__WHAT IS NEEDED__
Return only these lines, exactly: the one containing "Select the Crosshair tool" and every line after it in the listing.
****************
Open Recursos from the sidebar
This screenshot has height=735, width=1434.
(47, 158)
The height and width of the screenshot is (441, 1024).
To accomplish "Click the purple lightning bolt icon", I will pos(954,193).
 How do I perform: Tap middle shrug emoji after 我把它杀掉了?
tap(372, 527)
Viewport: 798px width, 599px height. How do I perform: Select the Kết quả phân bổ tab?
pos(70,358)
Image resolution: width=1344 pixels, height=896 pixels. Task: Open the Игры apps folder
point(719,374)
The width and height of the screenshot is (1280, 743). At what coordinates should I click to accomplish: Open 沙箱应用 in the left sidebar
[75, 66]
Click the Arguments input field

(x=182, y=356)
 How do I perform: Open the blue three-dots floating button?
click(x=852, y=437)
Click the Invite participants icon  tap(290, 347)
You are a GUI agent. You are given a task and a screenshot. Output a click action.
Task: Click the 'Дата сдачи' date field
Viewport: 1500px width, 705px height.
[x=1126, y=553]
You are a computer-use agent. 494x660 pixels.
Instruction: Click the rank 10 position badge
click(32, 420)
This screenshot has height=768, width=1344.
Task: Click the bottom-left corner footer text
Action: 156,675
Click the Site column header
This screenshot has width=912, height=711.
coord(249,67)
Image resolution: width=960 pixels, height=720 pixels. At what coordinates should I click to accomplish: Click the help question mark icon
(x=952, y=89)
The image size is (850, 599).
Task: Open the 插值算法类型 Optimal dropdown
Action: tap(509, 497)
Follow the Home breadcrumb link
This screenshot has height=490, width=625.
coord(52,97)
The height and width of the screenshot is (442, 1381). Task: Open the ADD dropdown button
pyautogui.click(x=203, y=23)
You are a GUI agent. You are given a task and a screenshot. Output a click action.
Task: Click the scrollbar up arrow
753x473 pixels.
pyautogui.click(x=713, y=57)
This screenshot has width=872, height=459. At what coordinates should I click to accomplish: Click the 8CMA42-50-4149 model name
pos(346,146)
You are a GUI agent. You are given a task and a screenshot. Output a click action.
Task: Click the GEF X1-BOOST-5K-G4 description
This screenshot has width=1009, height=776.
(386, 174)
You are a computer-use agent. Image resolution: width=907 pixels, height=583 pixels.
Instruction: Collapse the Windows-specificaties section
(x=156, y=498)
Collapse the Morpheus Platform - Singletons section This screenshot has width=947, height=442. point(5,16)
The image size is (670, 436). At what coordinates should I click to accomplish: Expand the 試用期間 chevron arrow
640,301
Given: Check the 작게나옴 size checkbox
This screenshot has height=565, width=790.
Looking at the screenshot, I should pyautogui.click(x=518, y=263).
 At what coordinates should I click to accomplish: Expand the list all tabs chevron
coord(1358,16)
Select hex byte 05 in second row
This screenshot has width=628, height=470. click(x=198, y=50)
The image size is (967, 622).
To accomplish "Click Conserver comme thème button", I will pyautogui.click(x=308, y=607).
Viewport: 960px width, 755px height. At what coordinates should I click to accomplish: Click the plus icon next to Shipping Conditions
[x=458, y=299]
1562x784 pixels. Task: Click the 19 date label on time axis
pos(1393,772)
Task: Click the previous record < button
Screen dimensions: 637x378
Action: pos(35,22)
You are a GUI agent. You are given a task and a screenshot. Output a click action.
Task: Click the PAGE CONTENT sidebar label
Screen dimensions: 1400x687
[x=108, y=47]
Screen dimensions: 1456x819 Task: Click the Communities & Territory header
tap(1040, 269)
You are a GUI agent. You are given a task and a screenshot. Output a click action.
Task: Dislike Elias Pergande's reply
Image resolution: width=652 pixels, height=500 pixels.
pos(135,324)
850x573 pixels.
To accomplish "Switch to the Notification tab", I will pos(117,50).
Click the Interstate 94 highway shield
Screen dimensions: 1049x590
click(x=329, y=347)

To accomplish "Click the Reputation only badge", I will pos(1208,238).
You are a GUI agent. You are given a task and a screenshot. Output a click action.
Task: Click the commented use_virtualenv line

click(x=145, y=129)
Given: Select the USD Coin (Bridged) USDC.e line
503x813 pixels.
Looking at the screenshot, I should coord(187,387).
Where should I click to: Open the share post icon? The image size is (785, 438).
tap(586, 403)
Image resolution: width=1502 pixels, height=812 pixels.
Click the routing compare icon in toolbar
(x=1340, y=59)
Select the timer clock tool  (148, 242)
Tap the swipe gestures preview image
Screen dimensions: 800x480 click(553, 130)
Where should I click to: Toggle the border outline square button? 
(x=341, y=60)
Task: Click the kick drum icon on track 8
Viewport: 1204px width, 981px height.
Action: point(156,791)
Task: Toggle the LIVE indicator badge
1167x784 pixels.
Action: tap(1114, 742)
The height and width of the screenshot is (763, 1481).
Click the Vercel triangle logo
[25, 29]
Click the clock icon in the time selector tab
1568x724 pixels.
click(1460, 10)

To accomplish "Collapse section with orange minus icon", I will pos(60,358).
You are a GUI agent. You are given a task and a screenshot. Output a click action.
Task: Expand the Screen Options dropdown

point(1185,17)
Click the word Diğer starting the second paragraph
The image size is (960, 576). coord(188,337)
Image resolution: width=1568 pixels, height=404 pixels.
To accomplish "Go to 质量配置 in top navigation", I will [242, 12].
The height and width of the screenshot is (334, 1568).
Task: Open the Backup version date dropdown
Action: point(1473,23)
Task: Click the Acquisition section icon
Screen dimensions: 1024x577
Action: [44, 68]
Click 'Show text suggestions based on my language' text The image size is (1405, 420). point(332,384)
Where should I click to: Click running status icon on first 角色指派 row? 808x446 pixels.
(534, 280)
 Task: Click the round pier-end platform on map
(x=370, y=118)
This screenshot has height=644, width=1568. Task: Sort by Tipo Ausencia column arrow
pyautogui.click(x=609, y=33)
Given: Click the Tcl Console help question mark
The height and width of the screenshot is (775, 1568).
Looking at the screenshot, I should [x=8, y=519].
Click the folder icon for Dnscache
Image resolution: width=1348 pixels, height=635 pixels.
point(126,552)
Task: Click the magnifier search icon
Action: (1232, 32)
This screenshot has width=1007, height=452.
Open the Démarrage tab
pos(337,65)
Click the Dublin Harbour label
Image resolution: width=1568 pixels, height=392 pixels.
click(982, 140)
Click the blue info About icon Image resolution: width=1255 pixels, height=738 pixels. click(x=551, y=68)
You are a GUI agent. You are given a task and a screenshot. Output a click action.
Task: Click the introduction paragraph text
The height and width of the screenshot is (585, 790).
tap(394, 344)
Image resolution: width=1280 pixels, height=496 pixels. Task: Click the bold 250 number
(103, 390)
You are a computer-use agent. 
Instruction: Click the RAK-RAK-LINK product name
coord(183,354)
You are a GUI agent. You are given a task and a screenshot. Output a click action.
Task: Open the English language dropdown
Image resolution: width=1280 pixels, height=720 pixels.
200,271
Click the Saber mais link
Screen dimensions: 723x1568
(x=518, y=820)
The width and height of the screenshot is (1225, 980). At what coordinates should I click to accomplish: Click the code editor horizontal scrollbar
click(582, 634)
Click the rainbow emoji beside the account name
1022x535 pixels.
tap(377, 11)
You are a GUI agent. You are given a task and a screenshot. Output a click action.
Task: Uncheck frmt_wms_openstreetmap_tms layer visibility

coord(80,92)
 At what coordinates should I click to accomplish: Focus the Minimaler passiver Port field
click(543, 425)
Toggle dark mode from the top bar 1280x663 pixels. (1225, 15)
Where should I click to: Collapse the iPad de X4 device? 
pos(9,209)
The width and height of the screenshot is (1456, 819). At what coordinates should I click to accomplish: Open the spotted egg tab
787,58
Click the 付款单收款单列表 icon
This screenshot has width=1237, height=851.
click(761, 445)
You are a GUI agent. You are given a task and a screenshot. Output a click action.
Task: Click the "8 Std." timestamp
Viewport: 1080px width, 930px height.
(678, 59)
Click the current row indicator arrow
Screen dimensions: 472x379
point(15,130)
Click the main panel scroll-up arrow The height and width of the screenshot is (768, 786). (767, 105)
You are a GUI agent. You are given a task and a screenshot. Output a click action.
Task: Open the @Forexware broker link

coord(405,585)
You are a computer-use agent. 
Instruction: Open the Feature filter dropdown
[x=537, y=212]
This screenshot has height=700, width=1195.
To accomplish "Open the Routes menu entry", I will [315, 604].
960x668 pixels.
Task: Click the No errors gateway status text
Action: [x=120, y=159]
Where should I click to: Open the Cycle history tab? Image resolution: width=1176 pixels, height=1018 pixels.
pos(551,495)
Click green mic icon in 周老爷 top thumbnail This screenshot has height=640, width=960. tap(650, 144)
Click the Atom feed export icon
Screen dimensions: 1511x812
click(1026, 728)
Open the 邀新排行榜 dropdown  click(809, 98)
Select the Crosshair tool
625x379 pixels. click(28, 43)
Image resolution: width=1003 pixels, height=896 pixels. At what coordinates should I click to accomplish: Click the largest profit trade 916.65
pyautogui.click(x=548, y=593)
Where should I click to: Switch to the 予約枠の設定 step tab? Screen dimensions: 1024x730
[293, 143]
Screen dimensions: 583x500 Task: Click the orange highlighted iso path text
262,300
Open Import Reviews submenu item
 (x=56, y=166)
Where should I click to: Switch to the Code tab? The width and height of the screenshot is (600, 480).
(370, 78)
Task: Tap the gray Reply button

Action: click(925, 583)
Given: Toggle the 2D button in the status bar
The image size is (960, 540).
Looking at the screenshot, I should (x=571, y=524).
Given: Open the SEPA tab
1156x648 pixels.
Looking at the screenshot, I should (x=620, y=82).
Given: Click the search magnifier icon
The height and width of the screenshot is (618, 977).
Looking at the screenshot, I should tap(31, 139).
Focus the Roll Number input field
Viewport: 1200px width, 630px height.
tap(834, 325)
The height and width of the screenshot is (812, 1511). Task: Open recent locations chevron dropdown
****************
__FINISHED TASK__
Select the Crosshair tool
625x379 pixels. click(28, 43)
Image resolution: width=1003 pixels, height=896 pixels. At what coordinates should I click to accomplish: Click the largest profit trade 916.65
pyautogui.click(x=548, y=593)
Where should I click to: Switch to the 予約枠の設定 step tab? Screen dimensions: 1024x730
[293, 143]
Screen dimensions: 583x500 Task: Click the orange highlighted iso path text
262,300
Open Import Reviews submenu item
 (x=56, y=166)
Where should I click to: Switch to the Code tab? The width and height of the screenshot is (600, 480).
(370, 78)
Task: Tap the gray Reply button

Action: click(925, 583)
Given: Toggle the 2D button in the status bar
The image size is (960, 540).
Looking at the screenshot, I should (x=571, y=524).
Given: Open the SEPA tab
1156x648 pixels.
Looking at the screenshot, I should (x=620, y=82).
Given: Click the search magnifier icon
The height and width of the screenshot is (618, 977).
Looking at the screenshot, I should tap(31, 139).
Focus the Roll Number input field
Viewport: 1200px width, 630px height.
tap(834, 325)
The height and width of the screenshot is (812, 1511). Task: Open recent locations chevron dropdown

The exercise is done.